Thursday, December 29, 2016

Schap Camp 001

A workout to try and why I think this workout is appropriate for OCR training...

The Workout

Repeat the following 5-10 times:
  • Run for 2 minutes at a pace that puts your heart rate in the MAF zone (180 - age; plus or minus 5 beats); focus on impeccable form
     
  • Complete the following in 2 minutes:

    Do 10-15 burpees (chest to ground and feet leave the ground on the jump)
    Do 5-10 pull-ups or 5-10 chin-ups (alternate each set)
    Do 10-15 box jumps or 10-20 (per leg) plyo lunges on a low box (step with 3 risers)
    Recover for the rest of the 2 minutes (should have about 30 seconds left)
To track improvement, I'll note the distance at the end of the workout.

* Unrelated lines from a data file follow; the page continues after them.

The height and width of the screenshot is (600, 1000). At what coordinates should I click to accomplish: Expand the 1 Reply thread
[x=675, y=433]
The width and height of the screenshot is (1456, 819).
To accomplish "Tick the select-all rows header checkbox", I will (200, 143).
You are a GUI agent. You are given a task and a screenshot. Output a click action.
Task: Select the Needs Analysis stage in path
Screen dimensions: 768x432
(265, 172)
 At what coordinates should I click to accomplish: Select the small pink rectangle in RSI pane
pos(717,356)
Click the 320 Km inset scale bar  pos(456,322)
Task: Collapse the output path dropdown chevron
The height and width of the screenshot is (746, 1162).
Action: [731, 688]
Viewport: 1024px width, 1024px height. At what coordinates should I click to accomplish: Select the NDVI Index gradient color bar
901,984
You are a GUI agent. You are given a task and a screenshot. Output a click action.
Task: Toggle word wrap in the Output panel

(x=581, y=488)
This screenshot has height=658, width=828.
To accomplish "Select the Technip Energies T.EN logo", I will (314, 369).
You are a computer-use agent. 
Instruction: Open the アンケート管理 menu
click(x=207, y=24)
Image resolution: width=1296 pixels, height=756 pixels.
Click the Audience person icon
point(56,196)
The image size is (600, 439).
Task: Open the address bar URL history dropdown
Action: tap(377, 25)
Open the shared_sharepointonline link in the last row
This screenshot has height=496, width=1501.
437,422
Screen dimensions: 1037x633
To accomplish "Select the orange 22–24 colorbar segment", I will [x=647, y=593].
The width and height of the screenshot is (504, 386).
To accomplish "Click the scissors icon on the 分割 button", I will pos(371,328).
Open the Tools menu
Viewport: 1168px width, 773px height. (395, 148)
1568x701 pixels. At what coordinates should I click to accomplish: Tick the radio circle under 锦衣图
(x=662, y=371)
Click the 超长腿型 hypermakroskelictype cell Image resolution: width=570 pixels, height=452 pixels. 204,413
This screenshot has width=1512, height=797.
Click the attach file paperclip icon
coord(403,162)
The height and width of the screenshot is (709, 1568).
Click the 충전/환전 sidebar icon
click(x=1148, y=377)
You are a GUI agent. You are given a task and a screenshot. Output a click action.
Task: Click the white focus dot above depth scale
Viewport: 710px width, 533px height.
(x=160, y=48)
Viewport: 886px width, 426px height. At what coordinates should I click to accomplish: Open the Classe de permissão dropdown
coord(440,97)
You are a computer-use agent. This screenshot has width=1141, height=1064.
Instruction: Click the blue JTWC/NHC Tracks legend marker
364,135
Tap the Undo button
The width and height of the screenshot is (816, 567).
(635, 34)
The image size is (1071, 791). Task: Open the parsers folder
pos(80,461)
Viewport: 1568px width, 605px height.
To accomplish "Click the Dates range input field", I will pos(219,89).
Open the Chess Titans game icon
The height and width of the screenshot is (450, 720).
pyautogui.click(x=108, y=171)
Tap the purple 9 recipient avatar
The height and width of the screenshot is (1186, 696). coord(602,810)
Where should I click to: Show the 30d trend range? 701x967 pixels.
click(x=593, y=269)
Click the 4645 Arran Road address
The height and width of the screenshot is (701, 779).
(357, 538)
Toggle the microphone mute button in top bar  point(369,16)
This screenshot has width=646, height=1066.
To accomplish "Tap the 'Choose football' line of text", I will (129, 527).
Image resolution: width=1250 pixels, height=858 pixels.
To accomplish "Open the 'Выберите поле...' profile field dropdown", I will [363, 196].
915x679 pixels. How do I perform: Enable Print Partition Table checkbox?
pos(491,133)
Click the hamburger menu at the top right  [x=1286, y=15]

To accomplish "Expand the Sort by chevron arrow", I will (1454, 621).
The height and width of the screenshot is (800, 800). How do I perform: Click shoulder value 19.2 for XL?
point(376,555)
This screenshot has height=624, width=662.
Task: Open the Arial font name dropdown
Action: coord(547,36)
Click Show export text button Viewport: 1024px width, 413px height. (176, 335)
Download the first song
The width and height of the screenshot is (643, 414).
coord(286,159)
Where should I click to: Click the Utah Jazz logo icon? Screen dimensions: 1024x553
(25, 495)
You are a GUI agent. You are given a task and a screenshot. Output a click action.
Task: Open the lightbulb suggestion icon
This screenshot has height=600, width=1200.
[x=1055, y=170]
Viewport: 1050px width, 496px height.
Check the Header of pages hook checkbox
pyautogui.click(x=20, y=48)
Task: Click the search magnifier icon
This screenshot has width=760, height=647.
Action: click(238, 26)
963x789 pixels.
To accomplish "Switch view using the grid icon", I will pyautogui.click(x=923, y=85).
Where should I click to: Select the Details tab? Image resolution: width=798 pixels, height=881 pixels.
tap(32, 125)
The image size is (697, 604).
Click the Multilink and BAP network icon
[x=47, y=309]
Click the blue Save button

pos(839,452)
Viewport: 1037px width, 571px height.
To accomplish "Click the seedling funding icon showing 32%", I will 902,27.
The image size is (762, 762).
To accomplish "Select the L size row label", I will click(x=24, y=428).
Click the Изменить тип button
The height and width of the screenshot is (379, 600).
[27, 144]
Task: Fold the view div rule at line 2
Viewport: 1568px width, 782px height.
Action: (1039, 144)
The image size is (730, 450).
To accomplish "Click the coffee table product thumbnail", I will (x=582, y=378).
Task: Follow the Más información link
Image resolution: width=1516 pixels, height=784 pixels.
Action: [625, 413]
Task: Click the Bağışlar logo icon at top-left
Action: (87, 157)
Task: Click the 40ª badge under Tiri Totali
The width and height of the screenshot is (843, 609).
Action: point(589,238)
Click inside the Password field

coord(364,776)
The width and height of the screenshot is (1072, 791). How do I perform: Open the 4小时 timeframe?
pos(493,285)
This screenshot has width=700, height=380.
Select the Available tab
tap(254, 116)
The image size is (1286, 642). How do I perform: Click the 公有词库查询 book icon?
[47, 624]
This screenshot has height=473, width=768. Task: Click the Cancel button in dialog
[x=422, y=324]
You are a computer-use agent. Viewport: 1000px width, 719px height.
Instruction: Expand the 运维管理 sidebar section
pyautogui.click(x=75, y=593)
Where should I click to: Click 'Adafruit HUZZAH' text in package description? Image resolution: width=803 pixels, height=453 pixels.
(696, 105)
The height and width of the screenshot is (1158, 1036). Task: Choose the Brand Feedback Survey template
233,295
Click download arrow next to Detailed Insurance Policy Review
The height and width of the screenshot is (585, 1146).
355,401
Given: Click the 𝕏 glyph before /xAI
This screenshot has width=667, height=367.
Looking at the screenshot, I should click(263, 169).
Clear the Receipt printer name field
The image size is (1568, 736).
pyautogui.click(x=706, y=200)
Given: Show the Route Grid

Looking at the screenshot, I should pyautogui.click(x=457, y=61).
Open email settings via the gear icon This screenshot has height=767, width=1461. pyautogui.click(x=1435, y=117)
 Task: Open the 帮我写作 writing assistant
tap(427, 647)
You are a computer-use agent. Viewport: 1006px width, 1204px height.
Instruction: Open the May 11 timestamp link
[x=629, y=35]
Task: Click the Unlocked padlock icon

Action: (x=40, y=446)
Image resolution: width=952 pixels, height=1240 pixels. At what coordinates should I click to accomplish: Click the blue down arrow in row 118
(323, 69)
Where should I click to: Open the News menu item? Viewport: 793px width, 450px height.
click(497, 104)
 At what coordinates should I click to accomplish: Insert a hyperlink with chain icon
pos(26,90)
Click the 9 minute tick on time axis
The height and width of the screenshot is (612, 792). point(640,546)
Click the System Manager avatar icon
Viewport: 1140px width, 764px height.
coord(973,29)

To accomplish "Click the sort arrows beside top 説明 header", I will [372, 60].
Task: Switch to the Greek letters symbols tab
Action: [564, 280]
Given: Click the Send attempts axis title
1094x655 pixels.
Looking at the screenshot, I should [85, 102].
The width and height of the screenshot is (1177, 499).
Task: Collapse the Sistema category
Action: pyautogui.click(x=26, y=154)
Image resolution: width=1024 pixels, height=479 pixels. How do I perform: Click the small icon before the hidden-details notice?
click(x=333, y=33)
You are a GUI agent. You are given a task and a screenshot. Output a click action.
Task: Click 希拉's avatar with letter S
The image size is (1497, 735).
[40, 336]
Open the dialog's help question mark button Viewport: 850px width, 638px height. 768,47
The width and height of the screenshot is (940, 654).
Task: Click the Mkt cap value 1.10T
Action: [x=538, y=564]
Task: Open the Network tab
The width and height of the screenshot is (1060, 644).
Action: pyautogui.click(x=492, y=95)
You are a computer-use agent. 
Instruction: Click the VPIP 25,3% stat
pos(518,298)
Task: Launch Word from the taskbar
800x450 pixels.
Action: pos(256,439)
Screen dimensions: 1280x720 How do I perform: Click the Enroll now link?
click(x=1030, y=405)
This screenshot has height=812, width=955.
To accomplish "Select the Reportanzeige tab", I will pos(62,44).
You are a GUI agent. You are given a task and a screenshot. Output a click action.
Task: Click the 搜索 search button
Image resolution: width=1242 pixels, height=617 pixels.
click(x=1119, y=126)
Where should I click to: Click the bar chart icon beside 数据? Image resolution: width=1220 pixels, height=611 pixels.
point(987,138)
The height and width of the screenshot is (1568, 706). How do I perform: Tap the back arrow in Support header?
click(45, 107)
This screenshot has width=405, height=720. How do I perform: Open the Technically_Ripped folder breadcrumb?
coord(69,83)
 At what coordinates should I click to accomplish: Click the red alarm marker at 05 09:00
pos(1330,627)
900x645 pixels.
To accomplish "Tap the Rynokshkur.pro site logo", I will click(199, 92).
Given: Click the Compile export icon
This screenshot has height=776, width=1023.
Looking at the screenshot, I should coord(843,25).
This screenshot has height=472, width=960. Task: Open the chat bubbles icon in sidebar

So why am I doing this workout?

I admit. I've gotten away from "beast" workouts, tabata (although I plan to include tabata once a week during the season) workouts, and other HIIT workouts, because OCR isn't calling for these types of workouts. A strong OCR athlete will be a strong runner first and foremost with a strong engine (heart and lungs). After that, the athlete will need to be agile and strong enough to manage the carries, the terrain, the "intervals" between obstacles, and the grip-intensive obstacles.

One HIIT workout per week is enough. I didn't have one in my routine currently, so this workout above will be it. It's taking the place of BODYPUMP or, most recently, the 300 burpees (10 EMOM) I would do on Thursday mornings.

So we now have the above workout. You get your running. You get your sport-specific movements (i.e. burpees). You get to work grip strength while your heart rate is elevated. You get to work your explosive power and then get right back to running.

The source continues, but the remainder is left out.